Each of the func_blah_start functions either return None or a string (based on the input line). I don't like the redundant call to func_blah_start as it seems like a waste (func_blah_start is "pure", so we can assume no side effects). Is there a better idiom for this type of thing, or is there a better way to do it?
Perhaps I'm wrong, (my C is rusty), but I thought that you could do something this in C:
int a;
if(a=myfunc(input)){ /*do something with a and input here*/ }
is there a python equivalent?
Why don't you assign the function func_cliche_start to variable a before the if statement?
a = func_cliche_start(line)
if a:
pass # do stuff with 'a' and line here
The if statement will fail if func_cliche_start(line) returns None.
You can create a wrapper function to make this work.
def assign(value, lst):
lst[0] = value
return value
a = [None]
if assign(func_cliche_start(line), a):
#... do stuff with 'a[0]' and line here
elif assign(func_test_start(line), a):
#...
You can just loop thru your processing functions that would be easier and less lines :), if you want to do something different in each case, wrap that in a function and call that e.g.
for func, proc in [(func_cliche_start, cliche_proc), (func_test_start, test_proc), (func_macro_start, macro_proc)]:
a = func(line)
if a:
proc(a, line)
break;
I think you should put those blocks of code in functions. That way you can use a dispatcher-style approach. If you need to modify a lot of local state, use a class and methods. (If not, just use functions; but I'll assume the class case here.) So something like this:
from itertools import dropwhile
class LineHandler(object):
def __init__(self, state):
self.state = state
def handle_cliche_start(self, line):
# modify state
def handle_test_start(self, line):
# modify state
def handle_macro_start(self, line):
# modify state
line_handler = LineHandler(initial_state)
handlers = [line_handler.handle_cliche_start,
line_handler.handle_test_start,
line_handler.handle_macro_start]
tests = [func_cliche_start,
func_test_start,
func_macro_start]
handlers_tests = zip(handlers, tests)
for line in lines:
handler_iter = ((h, t(line)) for h, t in handlers_tests)
handler_filter = ((h, l) for h, l in handler_iter if l is not None)
handler, line = next(handler_filter, (None, None))
if handler:
handler(line)
This is a bit more complex than your original code, but I think it compartmentalizes things in a much more scalable way.
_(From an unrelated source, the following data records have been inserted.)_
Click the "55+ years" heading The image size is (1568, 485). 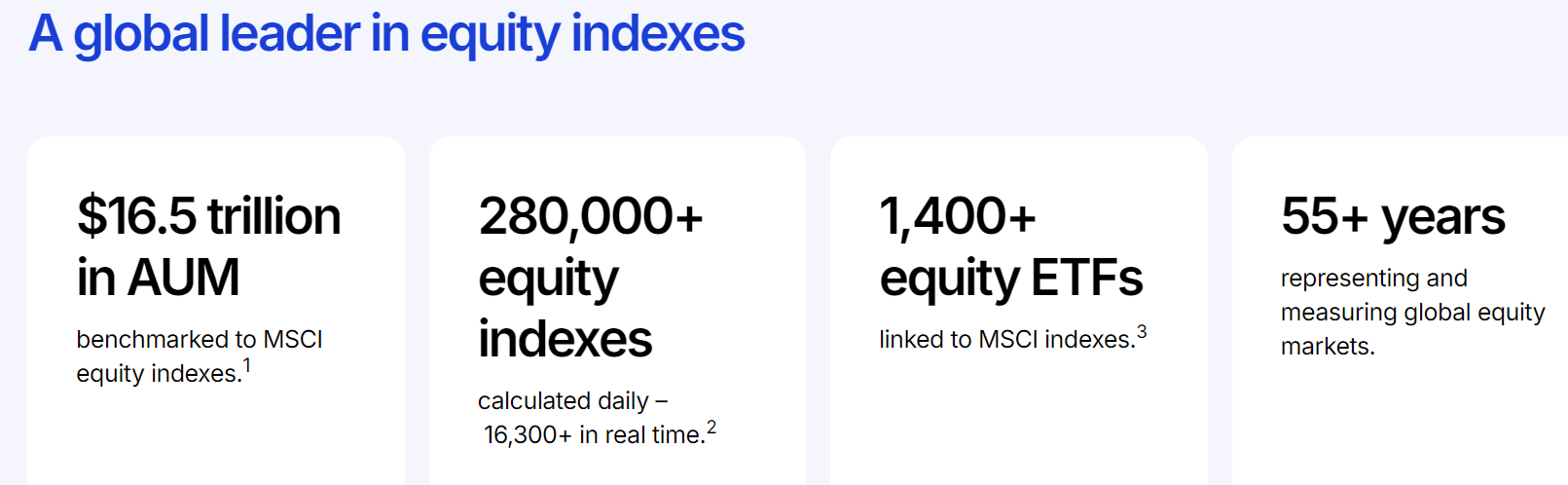click(x=1393, y=216)
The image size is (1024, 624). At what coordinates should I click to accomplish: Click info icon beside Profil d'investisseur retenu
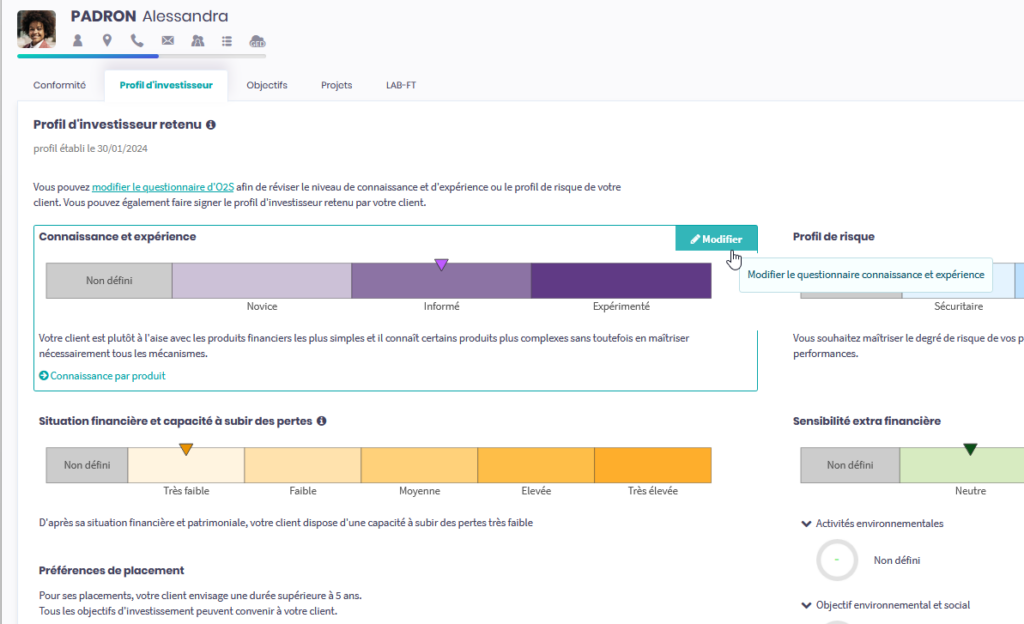pos(211,125)
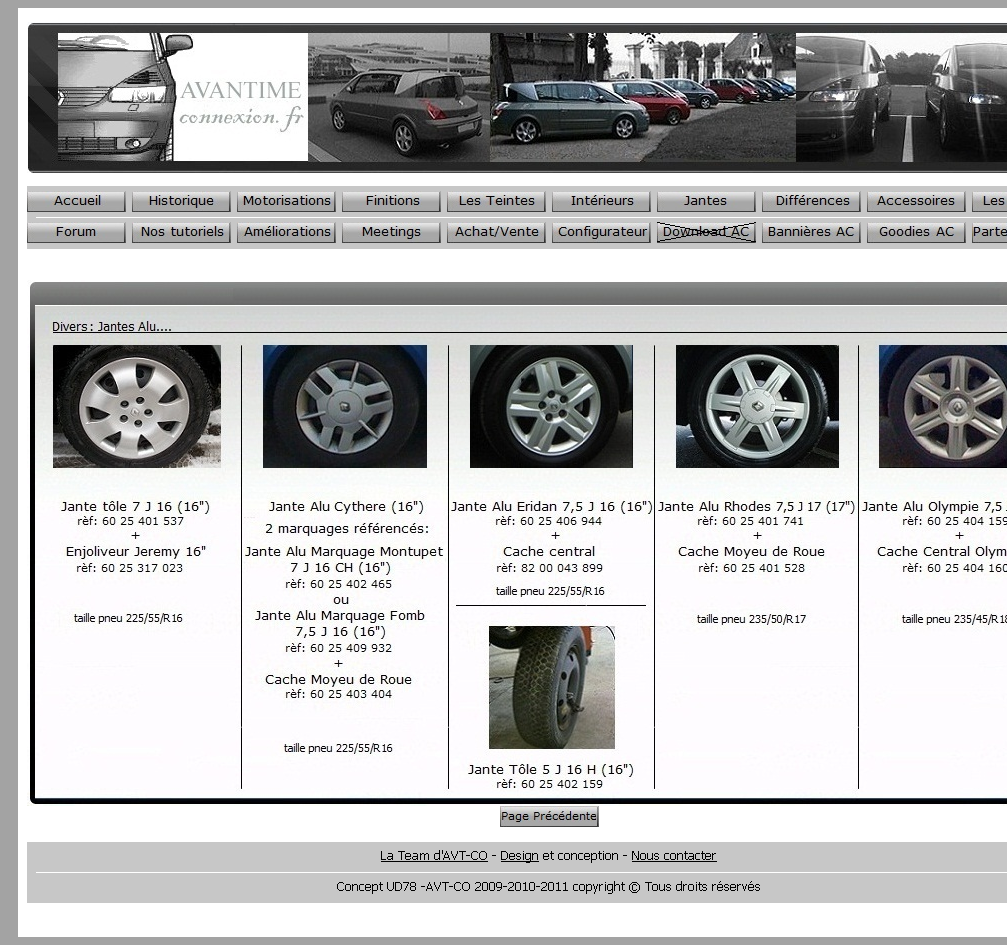
Task: Open the Jante Alu Olympie wheel image
Action: [943, 406]
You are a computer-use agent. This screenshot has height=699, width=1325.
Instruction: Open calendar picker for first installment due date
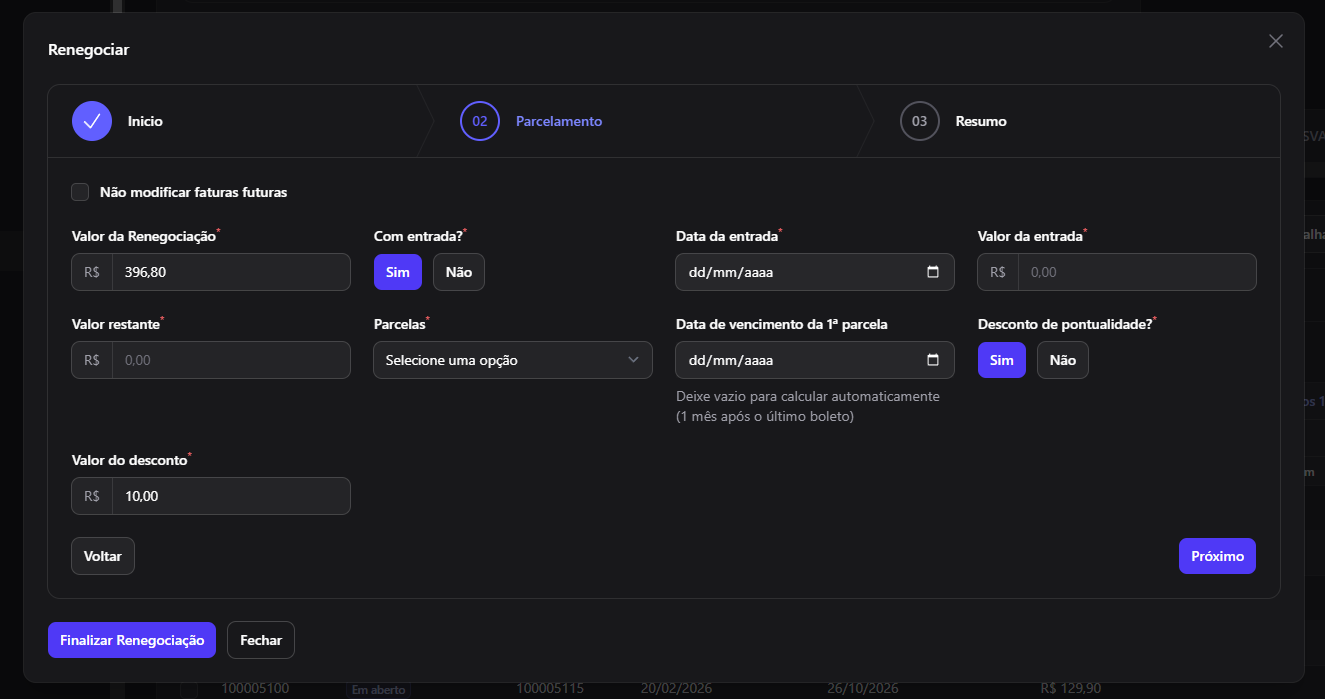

It does require you to maintain separate parallel lists of functions, but the payoff is that you can add as many as you want without having to write long if statements -- or calling your function twice! There are probably more sophisticated ways of organizing the above too -- this is really just a roughed-out example of what you could do. For example, you might be able to create a sorted container full of (priority, test_func, handler_func) tuples and iterate over it.
In any case, I think you should consider refactoring this long list of if/elif clauses.
You could take a list of functions, make it a generator and return the first Truey one:
functions = [func_cliche_start, func_test_start, func_macro_start]
functions_gen = (f(line) for f in functions)
a = next((x for x in functions_gen if x), None)
Still seems a little strange, but much less repetition.